Blue jeans are a beloved staple of most wardrobes. Unfortunately, jeans aren’t the best choice for travel. Jeans are heavy. They are bulky. They restrict blood flow and bind your legs on a long flight. They take hours and hours to air-dry when laundered. Fortunately, there is a travel worthy jeans alternative. I’d like you to give jeggings a try.
Blue jeans alternatives for travel
Jeggings have many travel worthy features
Stretch jeans are known as jeans-leggings or jeggings. While regular jeans are made out of 100% cotton, jeggings are made out of a cotton/spandex blend. Many are cut and dyed to look like regular blue jeans. They have all the pockets that jeans have, and even have contrast stitching. The key difference between jeans and jeggings is the addition of spandex in the jeans material. Adding spandex does several things to the jegging material:
It gives it stretch. You can actually sit comfortably on an airplane for 10 hours! The stretch also makes jeggings less prone to wrinkles – not that anyone ever cared about wrinkled jeans.
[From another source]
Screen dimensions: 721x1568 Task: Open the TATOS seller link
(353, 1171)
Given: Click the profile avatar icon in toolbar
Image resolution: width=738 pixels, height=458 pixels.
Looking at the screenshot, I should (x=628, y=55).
It wicks water out of the garment. The spandex acts like little capillaries to suck water out of the garment. Jeggings dry in 1/2 to 1/3 the time that it takes regular jeans to dry.
It makes the material thinner. Spandex is thinner than cotton. Material that is part cotton and part spandex is thinner than 100% cotton. That means that jeggings pack down smaller in your bag.
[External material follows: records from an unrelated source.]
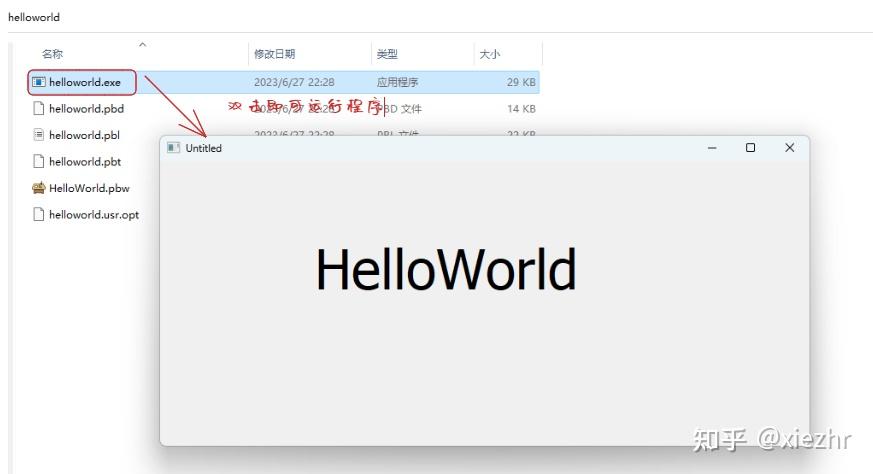The image size is (873, 474).
Task: Click the helloworld.pbl library file icon
Action: 38,135
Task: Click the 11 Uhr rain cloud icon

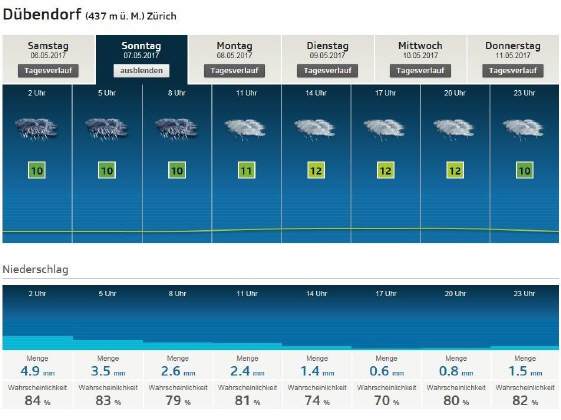Action: click(x=245, y=130)
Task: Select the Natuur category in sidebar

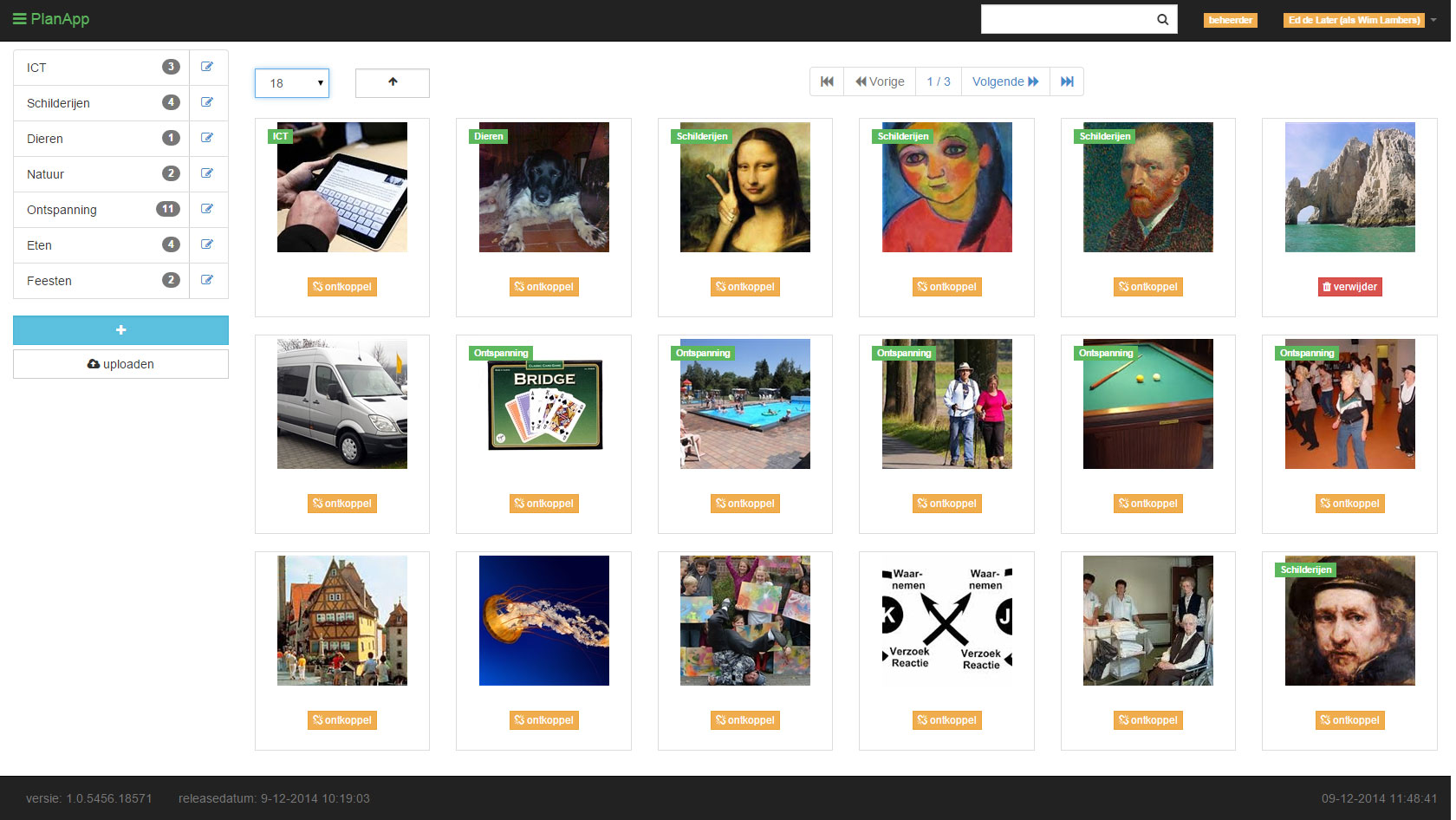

It makes the jeans lighter. Spandex is lighter than cotton. My regular jeans weigh 1lb, 5.3 oz (0.63 kg). My stretch jeans weigh 15.7 oz (0.44 kg). That’s a weight savings of 5.6 oz (0.16 kg). It doesn’t sound like much until you are trying to make an airline weight restriction. It is also the weight of a spare shirt or a few pairs of underwear. It all adds up.
Jeggings work for many body types
Many people avoid jeggings because they think that they are skin tight and expose every figure flaw. That may be true for jeggings made for teen agers, but other jeggings are made for adult bodies. Many adult jeggings come in a heavier fabric that has the drape and feel of denim. Stretch jeans, such as Lee Easy Fit jeans, come in a looser cut. You may also want to size up with jeggings. I normally wear jeans in a size 6 or 8 regular length. When I buy stretch jeans I will buy a size 8 or 10 in the short length. This gives me a looser jean that skims my body instead of hugging it. The jeans don’t bag because of the spandex.
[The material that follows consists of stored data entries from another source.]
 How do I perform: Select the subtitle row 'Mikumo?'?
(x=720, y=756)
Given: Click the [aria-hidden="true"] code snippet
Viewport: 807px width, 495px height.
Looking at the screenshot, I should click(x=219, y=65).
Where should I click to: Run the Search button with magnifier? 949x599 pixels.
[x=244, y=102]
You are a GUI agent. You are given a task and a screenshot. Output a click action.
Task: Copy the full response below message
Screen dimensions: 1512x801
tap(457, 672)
Jeggings work for many but not all trips
Jeggings work for many, but not all occasions. I take them for shorter trips of less than 2 weeks. I also bring them for casual trips where I am visiting my family. I might take one pair of dark wash jeggings on a business trip, but would most likely use the space for another pair of dress pants. Would I take them on a 3 week trip to Europe? Probably not. I’d rather bring stylish synthetic pants that I can use for a variety of activities.
Jeggings may not be appropriate for ultra-light trips, where every clothing piece needs to perform double and triple duty. They are made of cotton so they aren’t good for trips that involve a lot of outdoors activities. They still take a long time to dry even though they take less time than regular jeans. This would be a big problem if you are traveling to a hot humid country. Jeggings are also hot, just like normal jeans. You won’t want to wear them to the tropics.
Give jeggings a try
Jeggings aren’t the perfect travel pant, but they are a great substitute for regular jeans. If you normally travel with blue jeans then I’d suggest you try out some stretch jeans/jeggings. I think you’ll like the features.
What about men? Yes, there are jeans alternatives for them too. Check out Snarky Nomad’s post on soft shell jeans. They are made out of a different fabric than jeggings but are very appropriate for travel.